═══ Recorded information ═══
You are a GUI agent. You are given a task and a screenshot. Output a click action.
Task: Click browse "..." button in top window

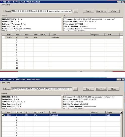click(76, 11)
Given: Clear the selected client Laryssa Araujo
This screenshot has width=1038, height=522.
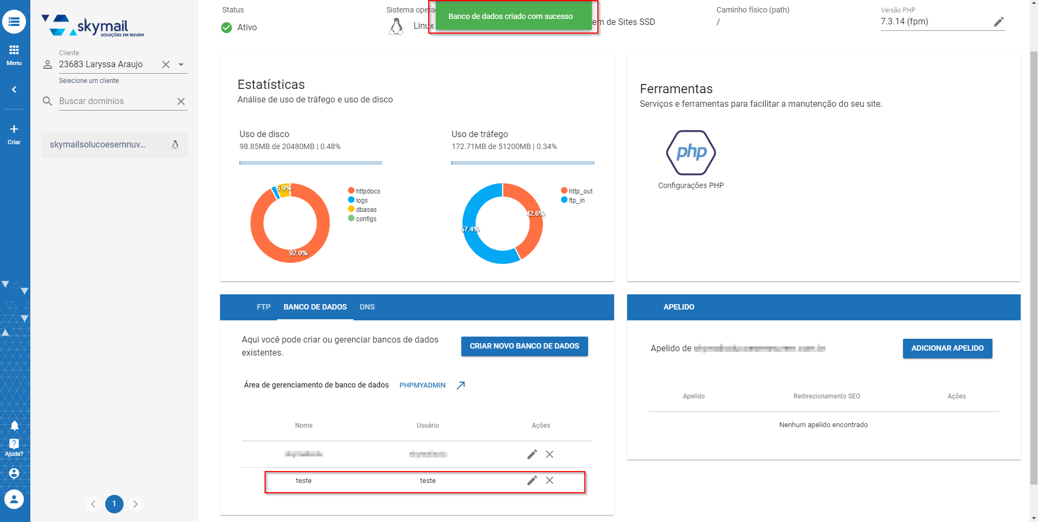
═══
- Task to carry out
In the records above, find the line that contains "Task: Click browse", then write it out along with every line after it, exactly, through the last one. Leave the pictures out.

- Solution to the problem
Task: Click browse "..." button in top window

click(76, 11)
Given: Clear the selected client Laryssa Araujo
This screenshot has width=1038, height=522.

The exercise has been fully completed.